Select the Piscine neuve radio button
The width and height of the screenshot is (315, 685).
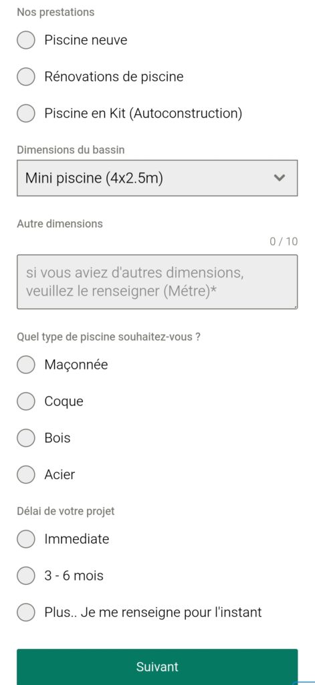26,40
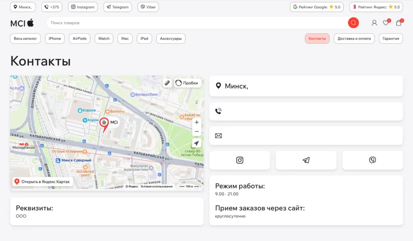Click Открыть в Яндекс Картах button
Viewport: 413px width, 241px height.
point(42,182)
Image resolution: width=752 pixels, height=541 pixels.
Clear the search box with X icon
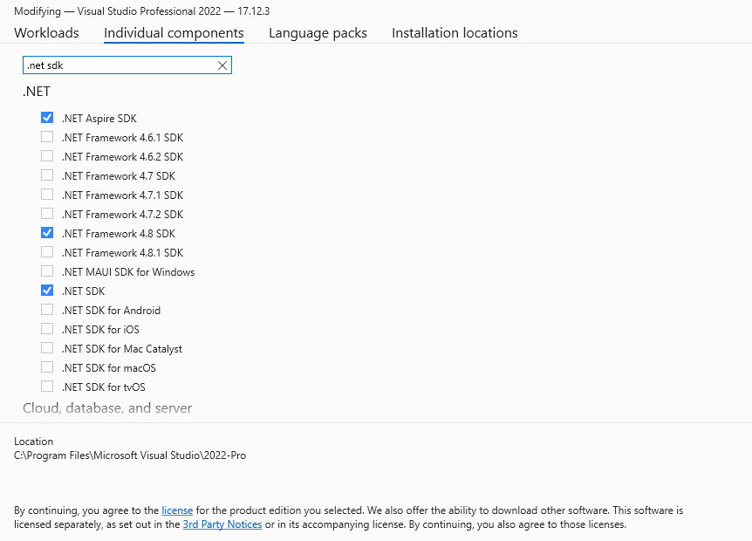point(222,65)
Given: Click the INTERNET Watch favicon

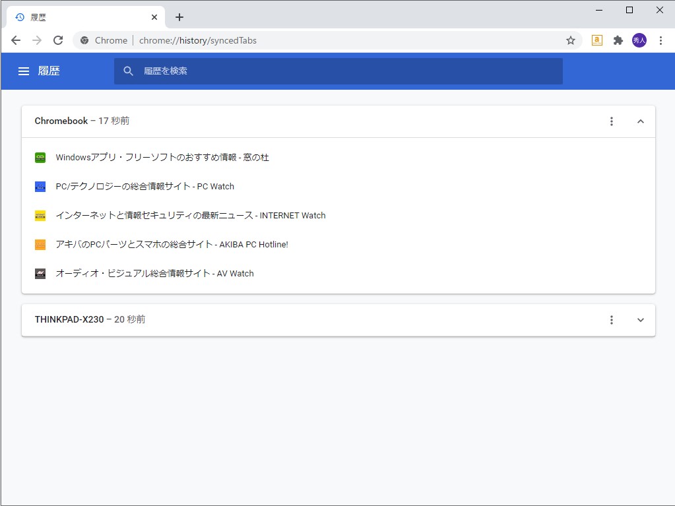Looking at the screenshot, I should point(40,215).
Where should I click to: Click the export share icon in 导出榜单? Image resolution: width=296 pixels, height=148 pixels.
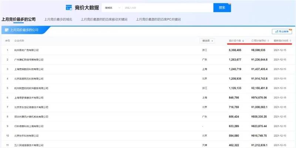[x=277, y=32]
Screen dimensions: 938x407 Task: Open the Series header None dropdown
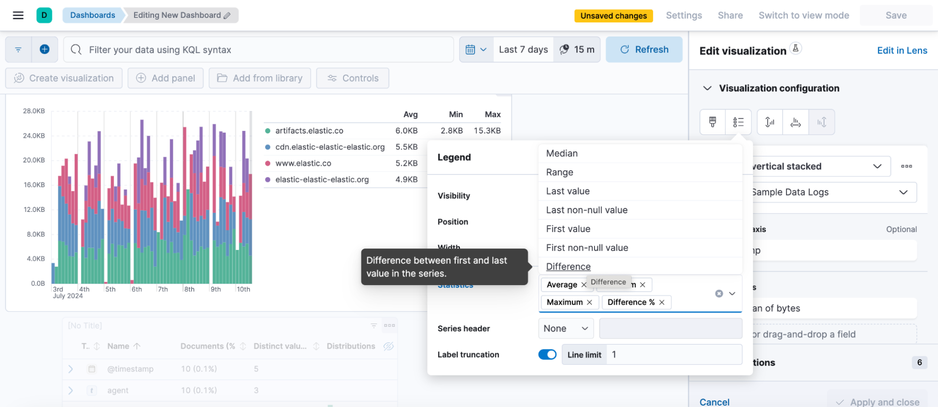tap(565, 329)
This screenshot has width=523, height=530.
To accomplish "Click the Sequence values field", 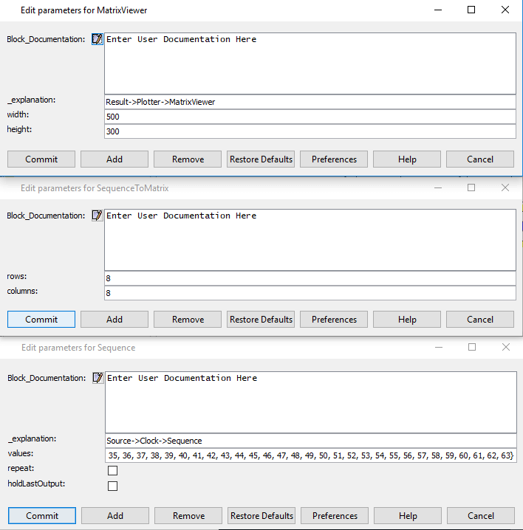I will [x=310, y=455].
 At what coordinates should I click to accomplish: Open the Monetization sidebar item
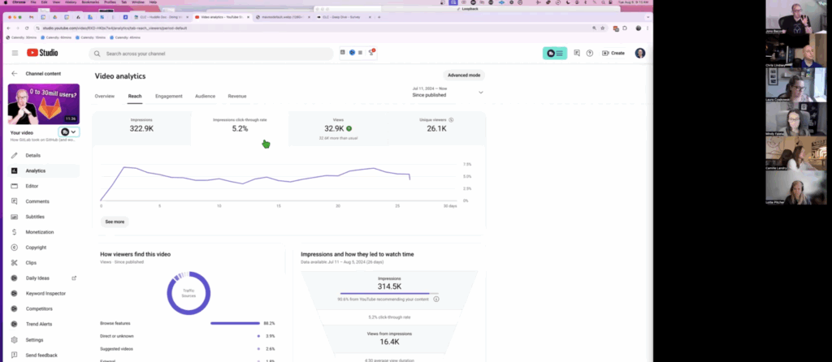38,232
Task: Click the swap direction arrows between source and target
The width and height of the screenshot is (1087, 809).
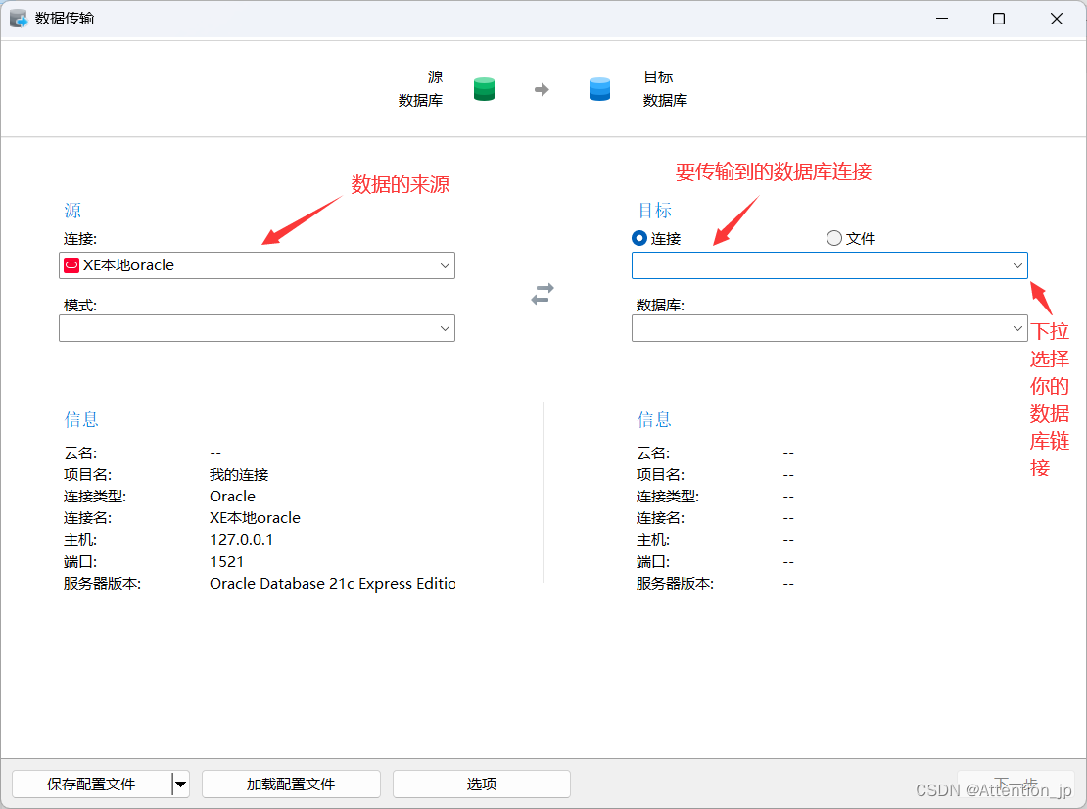Action: [x=542, y=295]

☆ ☆ ☆

_WHAT YOU SHOULD DO_
From the line containing "The width and height of the screenshot is (1087, 809)." through the final line of the listing, copy every line exactly and nothing else. Skip the pictures.

_COMPLETED TASK_
The width and height of the screenshot is (1087, 809).
Action: [x=542, y=295]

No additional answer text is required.